All of those arrested made deals with the district attorney, avoiding trials and cutting down their possible sentences. Doris Milne actually got away with a suspended sentence and was reunited with her parents—Nancy and Roderick Calhoun. Doris walked into a ready-made family of two brothers and three sisters and was planning a memoir of her years of horror.
Every day during that period Frank called Ecks, but the onetime gangster from New York did not answer the calls.
He was interviewed by Andre Tourneau for fourteen hours one Tuesday.
“Tell me about this Benol Richards?” the cop asked, more than once.
“She had someone ask me to help her.”
“And did you meet this woman?” Tourneau asked at least seventeen times.
“No, sir. My minister asked me to talk to her on the phone.”
“And why didn’t you come to the police?”
“It was a very old case and she never gave me any facts. She wanted me to ask some questions and I did.”
“But Benol Richards was suspected of being the kidnapper.”
“I didn’t know that. Talk to Father Frank if you don’t believe me.”
“I could bring you up on charges, Mr. Noland.”
“I doubt that, Detective.”
On the twenty-second day the story broke that Clay Berber, the man whose house the three young boys were kidnapped from, was found strangled in his backyard with Rose, his demented wife, sitting next to the body—singing happily.
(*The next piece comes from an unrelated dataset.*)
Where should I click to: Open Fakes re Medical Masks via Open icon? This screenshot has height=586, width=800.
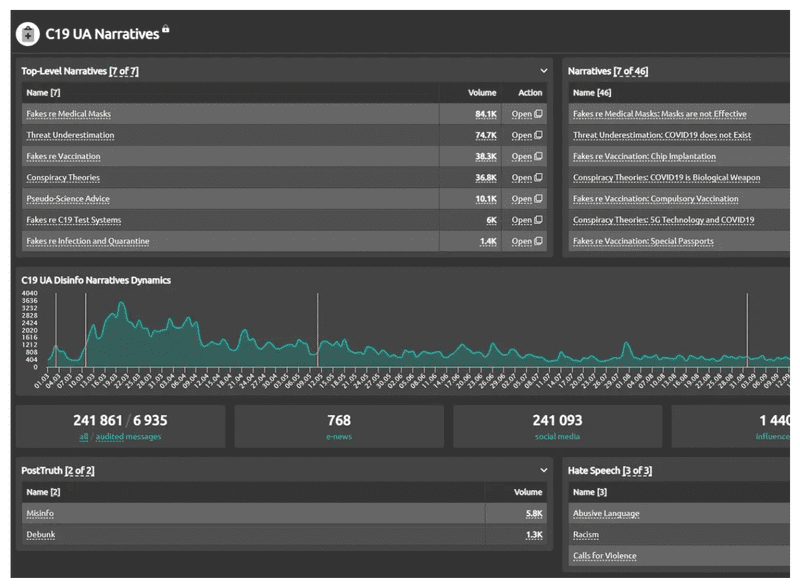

On that day Ecks got into his classic Edsel and drove up to Seabreeze City.
In the rectory he and Frank sat across from each other sipping tea.
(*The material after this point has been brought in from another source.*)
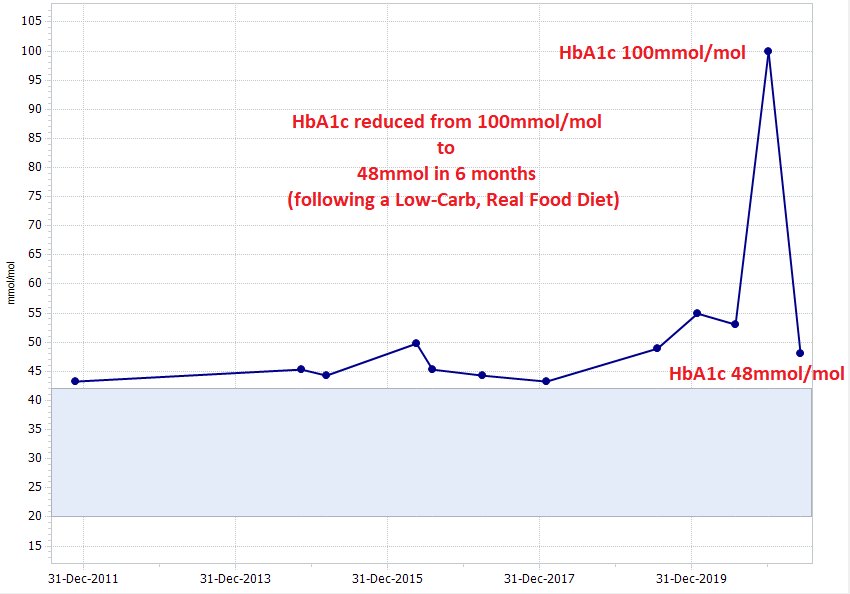Click the 'mmol/mol' y-axis title
The height and width of the screenshot is (594, 850).
click(11, 282)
“Is something troubling you, Brother Ecks?”
“Is something not?”
“You did a wonderful job with and for Benol.”
“Did she kill her uncle?”
“Brother Soto assures me that she did not.”
“It was the wife?”
“His skin and blood were under Rose Berber’s fingernails.”
“She waited a long time.”
“Justice doesn’t carry a watch.”
“How’s it goin’ with Lenny and George?”
“Lester is the heir to the Tarvo fortune so Lenny is broke. Mr. Ben has him going to school and working for the hardware store. George wants to bring him into the congregation, but we haven’t decided on that yet.”
“Why you been callin’ me, Frank?”
“The elders have decided it’s time for your baptism.”
“What’s that?”
“The final step in making you a part of our union. Once you are baptized you are truly one of us.”
“I thought I already was.”
“No.”
“Well … I got to go.”
“When shall we plan for the ceremony?”
“I don’t think I want to get in any deeper, Frank. I mean, I’m okay with the sermons and Expressions already. I don’t need any more.”
“No one has ever turned down the baptism.”
“Hey … what can I say? I’m an original.”
Ecks stood up and Frank gazed at him, at a rare loss for words.
“But …” the minister said.
“What?”
“You can’t just stop. You have to continue.”
“No, man. I don’t. If you’re tellin’ me that I have to get baptized or leave the church, I’ll accept that. If you wanna turn me in … well, that’s the chance I got to take.”